__Exercise passage__
I didn’t get any stitches to close my tiny cath wound, but I did get a crazy medical clamp put on my wrist. The nurses had to check every ten minutes to see if I had lost any feeling in my hand. Each time they checked, they took a tiny bit of pressure off the clamp and then watched to see if I would start bleeding (I never did). After about an hour of this process, they were able to take the clamp off entirely. They told me not to move my wrist or arm much for about 24 hours, and not to lift anything heavy for about a week.
Friday night after my cath, it felt like a celebration. Jordyn and the other night nurses made a big deal out of congratulating me for my healthy heart. They gave me the choice of any dinner I wanted, as long as I could eat it with my left hand (I was beyond starving – it was not a problem!)
That night, they continued taking blood to check my Troponin and blood thinner levels, but they dropped the frequency to just twice a night. I slept much better that night, mostly because I had booked an island-hopper flight back to Kauai for the next day. This crazy medical nightmare was coming to an end!
Saturday, July 30
When I woke early Saturday morning, Maria the day nurse took my IVs out. She said I still had to take baby aspirin every day, but I was no longer on blood thinners. I showered and she said the doctor would come by to release me sometime after noon.

__What you are asked to do__
In the hospital account, how often did the nurses check whether the writer had lost feeling in the hand? The lines that follow come from a different source than the text.

__Data block__
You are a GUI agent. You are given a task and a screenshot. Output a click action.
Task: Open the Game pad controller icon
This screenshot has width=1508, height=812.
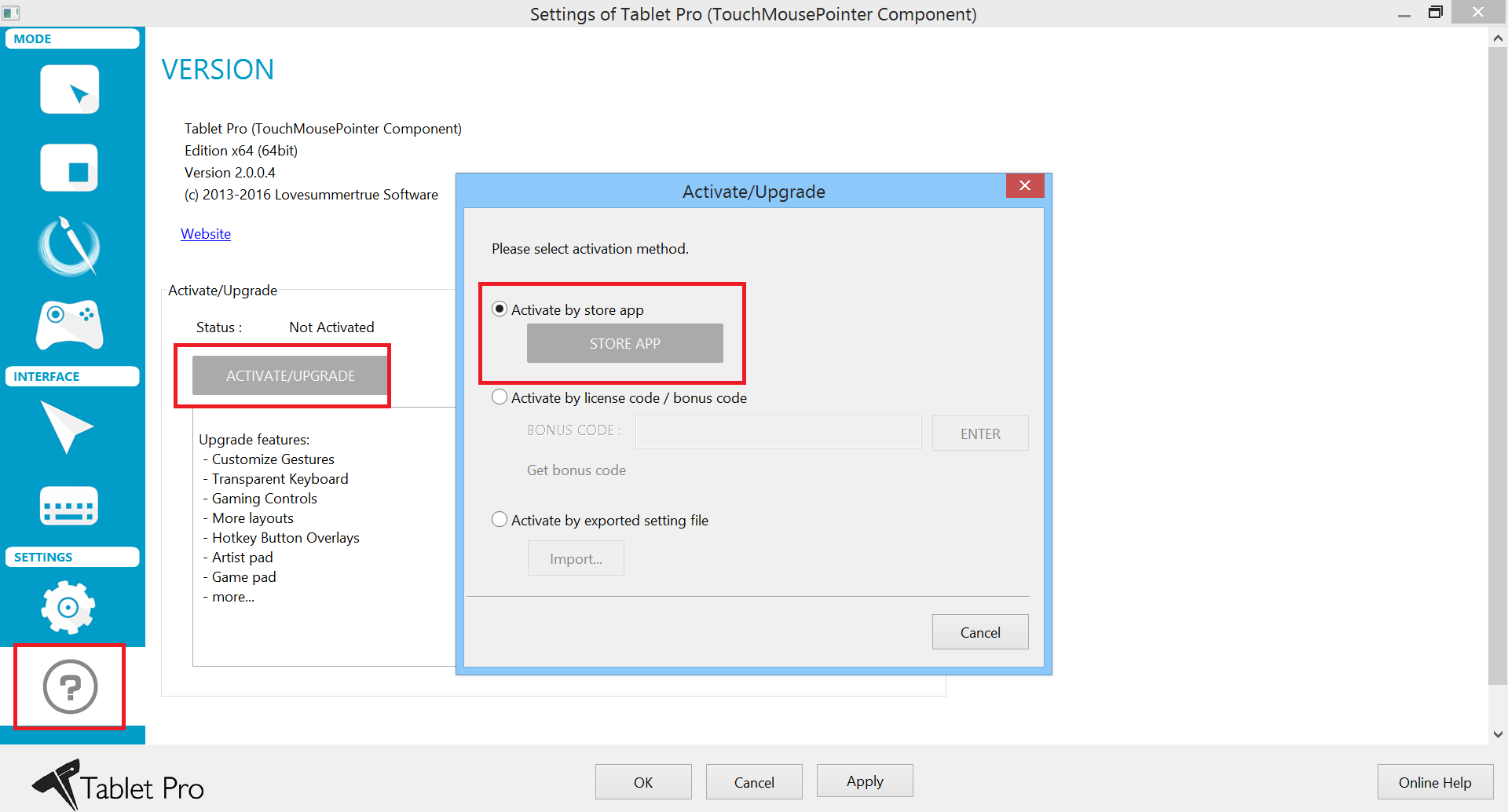tap(70, 324)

__Written answer__
Every ten minutes.